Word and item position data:
◇ ◇ ◇ ◇
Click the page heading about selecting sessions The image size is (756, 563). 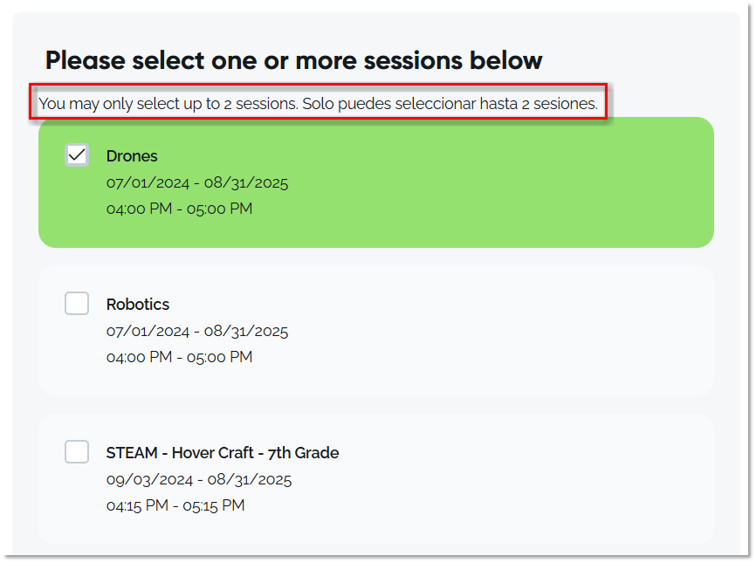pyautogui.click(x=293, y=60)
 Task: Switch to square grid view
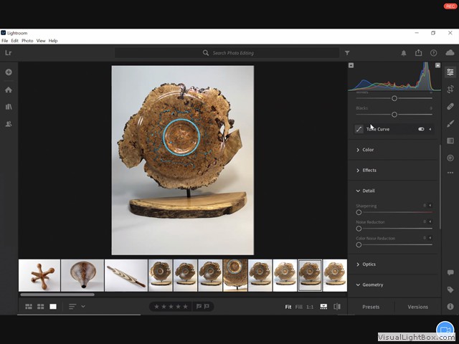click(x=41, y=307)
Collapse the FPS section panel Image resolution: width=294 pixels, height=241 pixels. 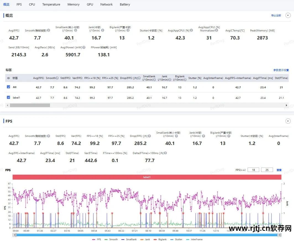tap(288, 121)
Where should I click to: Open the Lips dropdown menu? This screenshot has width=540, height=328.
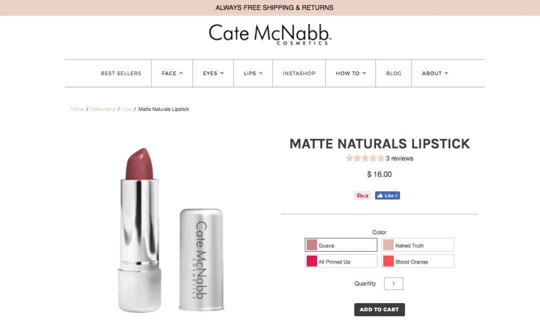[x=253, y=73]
◇ ◇ ◇ ◇
Copy out the lines from the one with "Where should I" through the end of the material, swapping "dropdown menu" for "pull-down menu" and keeping everything else the same. Leave out the pictures.

▸ Result of the task:
Where should I click to: Open the Lips pull-down menu? This screenshot has width=540, height=328.
[x=253, y=73]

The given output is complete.